Rojava’da ortaya çıkan model “Demokratik Özerklik” sistemi idi. Demokratik ulus bir ruh ise, demokratik özerklik de bedendir. Demokratik özerklik demokratik ulus inşasının ete kemiğe bürünmüş halidir, onun somutlaşmış bedenleşmiş halidir.
Bu devrim başlangıcı ile açıkça dendi: İktidarların kaynağı halktır, halk iktidarın sahibidir, seçimle belirlediği kurumları ve meclisleri aracılığıyla yönetimini sağlar. Demokratik Özerk Yönetimler’in Toplumsal Sözleşmesi’nin dışında kalan yönetimlerin hiçbiri meşru değildir burada. Demokrasi temeli üzerinde kurulmuş olan meclis ve yürütme kurullarının kaynağı halktır. Bunların tek elde veya zümrede toplanması kabul edilemez.

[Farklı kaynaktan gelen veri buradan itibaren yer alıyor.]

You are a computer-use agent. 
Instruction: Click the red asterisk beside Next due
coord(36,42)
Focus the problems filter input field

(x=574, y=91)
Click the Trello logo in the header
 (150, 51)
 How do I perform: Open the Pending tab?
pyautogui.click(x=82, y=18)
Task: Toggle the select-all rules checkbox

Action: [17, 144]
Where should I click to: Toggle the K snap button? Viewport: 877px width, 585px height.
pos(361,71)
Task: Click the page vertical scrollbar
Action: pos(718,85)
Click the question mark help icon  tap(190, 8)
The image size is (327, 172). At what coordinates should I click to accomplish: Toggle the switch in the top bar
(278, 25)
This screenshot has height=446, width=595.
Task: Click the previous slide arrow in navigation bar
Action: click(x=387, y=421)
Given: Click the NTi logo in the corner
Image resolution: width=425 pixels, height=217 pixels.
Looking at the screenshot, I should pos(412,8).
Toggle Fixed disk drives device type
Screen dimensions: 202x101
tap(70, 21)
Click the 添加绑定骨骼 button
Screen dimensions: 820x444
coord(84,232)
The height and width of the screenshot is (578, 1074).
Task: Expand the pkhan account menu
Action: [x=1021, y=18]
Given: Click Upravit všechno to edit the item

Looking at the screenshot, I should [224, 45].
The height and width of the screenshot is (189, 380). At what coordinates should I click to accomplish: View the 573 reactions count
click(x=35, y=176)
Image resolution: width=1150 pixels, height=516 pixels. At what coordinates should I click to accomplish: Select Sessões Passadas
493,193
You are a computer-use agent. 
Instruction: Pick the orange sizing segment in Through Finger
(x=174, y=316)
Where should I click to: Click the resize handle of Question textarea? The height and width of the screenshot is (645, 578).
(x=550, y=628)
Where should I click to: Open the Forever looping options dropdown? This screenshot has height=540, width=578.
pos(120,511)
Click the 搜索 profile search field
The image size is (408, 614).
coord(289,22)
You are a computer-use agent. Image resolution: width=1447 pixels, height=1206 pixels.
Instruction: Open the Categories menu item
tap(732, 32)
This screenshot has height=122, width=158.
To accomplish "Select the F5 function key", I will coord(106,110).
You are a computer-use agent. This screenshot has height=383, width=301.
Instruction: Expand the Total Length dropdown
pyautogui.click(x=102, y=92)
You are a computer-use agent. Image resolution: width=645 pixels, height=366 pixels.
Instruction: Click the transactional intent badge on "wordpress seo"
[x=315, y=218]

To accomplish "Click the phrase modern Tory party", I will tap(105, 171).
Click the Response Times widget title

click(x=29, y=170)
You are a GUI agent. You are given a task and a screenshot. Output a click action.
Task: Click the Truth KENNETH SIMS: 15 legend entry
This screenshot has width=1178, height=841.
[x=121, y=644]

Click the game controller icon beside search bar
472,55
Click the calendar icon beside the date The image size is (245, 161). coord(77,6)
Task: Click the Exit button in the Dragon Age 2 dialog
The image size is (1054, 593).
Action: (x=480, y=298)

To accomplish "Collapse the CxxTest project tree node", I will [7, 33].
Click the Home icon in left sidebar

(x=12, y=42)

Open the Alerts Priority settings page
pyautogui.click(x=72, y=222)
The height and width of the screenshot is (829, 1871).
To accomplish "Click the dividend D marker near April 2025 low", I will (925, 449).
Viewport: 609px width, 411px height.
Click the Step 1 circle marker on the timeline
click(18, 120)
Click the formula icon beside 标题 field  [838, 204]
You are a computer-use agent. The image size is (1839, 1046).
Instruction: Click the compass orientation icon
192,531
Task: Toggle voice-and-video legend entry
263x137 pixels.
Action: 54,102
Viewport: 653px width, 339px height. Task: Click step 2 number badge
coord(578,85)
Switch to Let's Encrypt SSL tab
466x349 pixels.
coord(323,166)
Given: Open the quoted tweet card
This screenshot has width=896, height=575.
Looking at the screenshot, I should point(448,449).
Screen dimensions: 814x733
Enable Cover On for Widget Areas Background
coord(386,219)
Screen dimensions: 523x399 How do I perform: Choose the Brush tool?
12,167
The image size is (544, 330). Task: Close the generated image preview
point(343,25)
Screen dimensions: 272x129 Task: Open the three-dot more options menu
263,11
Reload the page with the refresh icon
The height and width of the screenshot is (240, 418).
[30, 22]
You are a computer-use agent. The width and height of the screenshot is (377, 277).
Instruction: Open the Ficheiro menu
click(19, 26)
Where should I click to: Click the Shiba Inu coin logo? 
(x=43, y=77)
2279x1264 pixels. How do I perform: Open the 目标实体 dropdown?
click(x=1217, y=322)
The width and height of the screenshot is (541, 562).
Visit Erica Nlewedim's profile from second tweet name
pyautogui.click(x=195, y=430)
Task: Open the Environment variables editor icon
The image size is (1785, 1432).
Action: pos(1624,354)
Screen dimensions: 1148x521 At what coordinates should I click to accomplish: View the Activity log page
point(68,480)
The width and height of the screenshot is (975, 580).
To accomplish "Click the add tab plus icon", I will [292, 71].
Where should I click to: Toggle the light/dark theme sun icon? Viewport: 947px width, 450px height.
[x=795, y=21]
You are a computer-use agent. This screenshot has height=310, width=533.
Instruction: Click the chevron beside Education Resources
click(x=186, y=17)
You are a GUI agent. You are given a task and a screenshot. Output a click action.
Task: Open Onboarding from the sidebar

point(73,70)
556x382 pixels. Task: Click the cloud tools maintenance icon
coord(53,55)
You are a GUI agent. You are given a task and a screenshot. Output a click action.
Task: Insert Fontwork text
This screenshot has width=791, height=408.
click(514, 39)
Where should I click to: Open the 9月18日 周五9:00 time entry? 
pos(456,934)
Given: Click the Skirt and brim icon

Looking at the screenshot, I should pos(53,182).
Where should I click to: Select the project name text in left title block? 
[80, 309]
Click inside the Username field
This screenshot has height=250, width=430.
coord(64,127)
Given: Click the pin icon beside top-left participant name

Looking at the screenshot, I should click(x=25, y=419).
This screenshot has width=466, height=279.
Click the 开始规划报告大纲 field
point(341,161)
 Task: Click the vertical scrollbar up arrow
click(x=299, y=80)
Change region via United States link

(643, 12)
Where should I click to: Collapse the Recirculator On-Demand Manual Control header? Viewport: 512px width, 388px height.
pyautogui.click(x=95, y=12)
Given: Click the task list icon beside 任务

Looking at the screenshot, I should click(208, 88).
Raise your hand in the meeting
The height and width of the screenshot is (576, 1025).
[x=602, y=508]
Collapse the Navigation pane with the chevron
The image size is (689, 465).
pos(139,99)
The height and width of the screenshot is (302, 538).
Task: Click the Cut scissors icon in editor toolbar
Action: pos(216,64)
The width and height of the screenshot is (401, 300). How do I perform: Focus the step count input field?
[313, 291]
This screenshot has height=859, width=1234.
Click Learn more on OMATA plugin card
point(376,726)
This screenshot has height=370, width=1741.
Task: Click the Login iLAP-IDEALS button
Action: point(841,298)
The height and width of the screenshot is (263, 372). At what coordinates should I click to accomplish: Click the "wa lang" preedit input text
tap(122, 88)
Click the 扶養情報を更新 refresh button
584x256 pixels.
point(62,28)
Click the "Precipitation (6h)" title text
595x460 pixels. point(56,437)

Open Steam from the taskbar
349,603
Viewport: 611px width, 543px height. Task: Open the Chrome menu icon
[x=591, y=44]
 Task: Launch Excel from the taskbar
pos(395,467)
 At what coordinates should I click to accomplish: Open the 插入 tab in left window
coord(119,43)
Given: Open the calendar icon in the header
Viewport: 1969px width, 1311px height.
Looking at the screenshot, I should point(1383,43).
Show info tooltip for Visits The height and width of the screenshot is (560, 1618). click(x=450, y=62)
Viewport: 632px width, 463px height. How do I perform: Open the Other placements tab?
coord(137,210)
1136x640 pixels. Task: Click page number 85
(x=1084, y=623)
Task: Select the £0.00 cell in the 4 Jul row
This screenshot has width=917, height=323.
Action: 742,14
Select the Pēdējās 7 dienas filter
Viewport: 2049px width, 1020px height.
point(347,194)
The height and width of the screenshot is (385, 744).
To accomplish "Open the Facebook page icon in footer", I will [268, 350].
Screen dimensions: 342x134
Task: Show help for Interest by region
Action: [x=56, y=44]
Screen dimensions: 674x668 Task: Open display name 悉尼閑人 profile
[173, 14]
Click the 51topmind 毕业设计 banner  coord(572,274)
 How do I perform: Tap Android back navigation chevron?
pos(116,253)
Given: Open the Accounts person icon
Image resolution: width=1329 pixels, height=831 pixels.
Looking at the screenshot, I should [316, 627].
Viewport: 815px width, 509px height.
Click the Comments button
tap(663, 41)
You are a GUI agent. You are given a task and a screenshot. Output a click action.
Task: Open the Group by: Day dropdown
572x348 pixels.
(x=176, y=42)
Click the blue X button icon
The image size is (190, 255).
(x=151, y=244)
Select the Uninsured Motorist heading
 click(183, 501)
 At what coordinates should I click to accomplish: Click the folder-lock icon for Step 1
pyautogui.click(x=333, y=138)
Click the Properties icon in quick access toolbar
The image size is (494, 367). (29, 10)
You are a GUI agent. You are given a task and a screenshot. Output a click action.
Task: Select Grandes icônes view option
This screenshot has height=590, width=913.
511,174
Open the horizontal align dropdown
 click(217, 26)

Rojava devrimi radikal demokrasi devrimidir. Çünkü, Rojava’da toplumun kendi öz örgütlenmelerini gönüllülük ve dayanışma esasıyla yerelden ilmek ilmek ördüğü bir doğrudan demokrasi deneyimi hayata geçti. Toplumsal hayatın her alanı, toplumun tüm kesimlerinin katılımıyla komünal espri temelinde örgütlendi. Halkın kurduğu gönüllü ihtisas komisyonları hayatın her alanını radikal demokratik bir biçimde dönüştürdü ve böylece 21’inci yüzyılın demokratik alternatifi Rojava’da ete kemiğe büründü.
Rojava Devrimi şüphesiz en anlamlı Kadın devrimlerinden biridir. Toplumsal yaşamın tüm alanlarında kadınlar yer aldı. İtiraz, yıkım ve inşa süreçlerinin hepsinde kadınlar var oldu. Hem BAAS rejiminin tasfiyesinde hem de komünal demokrasinin inşasının her düzeyinde kadınlar sürecin asli unsuru oldular.
Dicle ve Fırat nehirlerinin geçişine ev sahipliği yapan Rojava’da Kürtler, Asurîler, Süryanîler, Araplar ve Ermenilerle Çeçenler kantonları halkların bahçesine ve yaşam alanlarına çevirdi. Ne var ki; kurdukları sistem deklare edildiği günden bu yana saldırılara maruz kaldı, kalmaya devam ediyor.
Rojava Devrimi, ilanından 6 ayılı geride bırakırken bugün dünyanın dört bir yanını oraya çeken ve demokrasiye, başka bir yaşam mücadelesine ve alternatif direnişlere inanan herkesi hala heyecanlandıran büyük bir insanlık mirasına dönüştü.